Médicos destacam evolução da tecnologia REAC e os impactos da neuromodulação e biomodulação na prática clínica

Especialistas com mais de uma década de experiência relatam benefícios da neuromodulação e da biomodulação em diferentes áreas da saúde
A tecnologia REAC (Radio Electric Asymmetric Conveyer) tem conquistado espaço na prática clínica de médicos que buscam abordagens voltadas à otimização da capacidade adaptativa do organismo. Com aplicações nas áreas de neuromodulação e biomodulação, a tecnologia vem sendo incorporada à prática clínica de profissionais de diferentes especialidades. Nesse contexto, médicos relatam resultados consistentes em condições associadas ao estresse, dores crônicas, distúrbios funcionais, desempenho físico e qualidade de vida.
Com mais de uma década de experiência na utilização da tecnologia REAC, o médico Paulo Roberto Fochesato acumula uma ampla trajetória na aplicação clínica da ferramenta. No entanto, seu primeiro contato com a tecnologia aconteceu em 2014, durante um curso realizado na Faculdade de Medicina da USP.
A experiência com o protocolo de Otimização Neuro Postural (NPO) despertou seu interesse imediato. Por isso, ele buscou formação diretamente na Itália com o professor Salvatore Rinaldi, criador da tecnologia. Desde então, acompanha a evolução dos protocolos e participa regularmente de atualizações científicas promovidas pela equipe internacional de pesquisa.
Para Fochesato, o principal diferencial da tecnologia REAC está na capacidade de favorecer uma melhor adaptação do organismo aos estímulos estressores presentes no dia a dia. “Embora existam inúmeras indicações clínicas, a tecnologia promove uma reorganização funcional do organismo. Dessa forma, permite que ele responda de maneira mais eficiente às exigências dos ambientes interno e externo. Isso favorece uma melhor adaptação e reduz a tendência ao adoecimento”, explica.
Segundo o médico, os protocolos são estruturados em ciclos com número fixo de sessões, definidos para estimular processos de auto regulação que continuam ocorrendo mesmo após o término das aplicações. “Após cada ciclo, observamos que o organismo continua evoluindo por meses. Assim, o paciente passa a lidar melhor com os fatores estressores. Eles permanecem os mesmos, mas exercem impacto cada vez menor sobre sua saúde e seu bem-estar”, afirma.
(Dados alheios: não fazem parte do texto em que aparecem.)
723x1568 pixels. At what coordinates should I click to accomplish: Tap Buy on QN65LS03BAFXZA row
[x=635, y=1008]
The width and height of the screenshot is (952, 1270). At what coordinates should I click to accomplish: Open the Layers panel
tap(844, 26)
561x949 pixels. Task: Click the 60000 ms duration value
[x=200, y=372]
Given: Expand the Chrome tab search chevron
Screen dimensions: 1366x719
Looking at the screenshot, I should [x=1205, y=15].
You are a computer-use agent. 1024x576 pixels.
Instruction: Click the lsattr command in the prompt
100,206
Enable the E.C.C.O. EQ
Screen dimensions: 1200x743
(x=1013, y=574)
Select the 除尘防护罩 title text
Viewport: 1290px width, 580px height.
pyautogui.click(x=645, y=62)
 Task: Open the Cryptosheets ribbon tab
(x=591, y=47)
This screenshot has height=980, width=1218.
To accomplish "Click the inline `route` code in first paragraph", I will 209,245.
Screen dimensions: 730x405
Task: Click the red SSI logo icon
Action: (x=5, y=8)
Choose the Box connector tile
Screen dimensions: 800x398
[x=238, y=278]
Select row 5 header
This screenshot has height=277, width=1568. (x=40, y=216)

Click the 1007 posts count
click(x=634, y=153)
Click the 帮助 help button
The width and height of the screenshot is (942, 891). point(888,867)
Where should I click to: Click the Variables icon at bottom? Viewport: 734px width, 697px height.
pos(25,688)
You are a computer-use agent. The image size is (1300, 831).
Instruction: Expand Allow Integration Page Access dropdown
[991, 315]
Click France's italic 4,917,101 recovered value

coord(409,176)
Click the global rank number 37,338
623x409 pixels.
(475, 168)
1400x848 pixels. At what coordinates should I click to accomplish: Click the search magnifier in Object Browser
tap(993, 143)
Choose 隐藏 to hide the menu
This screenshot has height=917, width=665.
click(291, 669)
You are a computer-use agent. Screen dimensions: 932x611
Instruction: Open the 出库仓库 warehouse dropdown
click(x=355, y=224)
Uma nova fronteira para a medicina de otimização
Médico com formação em inovação médica e biofísica, Fábio Bechelli acompanha a evolução da tecnologia REAC há 15 anos e presenciou importantes marcos de seu desenvolvimento, desde a regulamentação pela Anvisa até a incorporação dos mais recentes protocolos de biomodulação. Para ele, os avanços mais recentes representam uma ampliação significativa das possibilidades de aplicação clínica da tecnologia. “A chegada dos protocolos de biomodulação representa um novo posicionamento da tecnologia. Hoje é possível atuar não apenas na regulação da adaptação ao estresse, que considero o coração do REAC, mas também em processos relacionados à modulação inflamatória, circulatória e metabólica”, destaca.
Bechelli observa que a combinação entre os protocolos de neuromodulação e os novos protocolos de biomodulação abriu um amplo campo de possibilidades terapêuticas para diferentes perfis de pacientes. “Na prática clínica, observamos benefícios em situações relacionadas à dor, fadiga, alterações do sono, burnout, reabilitação física, desempenho esportivo e qualidade de vida. A tecnologia entrega exatamente o conceito que propõe: otimização. E otimizar vai além de tratar ou prevenir; significa melhorar a capacidade funcional do organismo”, afirma.

Para os especialistas, um dos aspectos mais relevantes da tecnologia é seu potencial de aplicação abrangente. Segundo eles, qualquer pessoa exposta aos desafios físicos, emocionais e ambientais da vida moderna pode se beneficiar de estratégias voltadas ao fortalecimento da adaptação orgânica.
Com pesquisas em andamento e o desenvolvimento contínuo de novos protocolos, os médicos acreditam que a tecnologia REAC representa uma das abordagens mais promissoras para integrar prevenção, tratamento e otimização funcional em uma única plataforma terapêutica.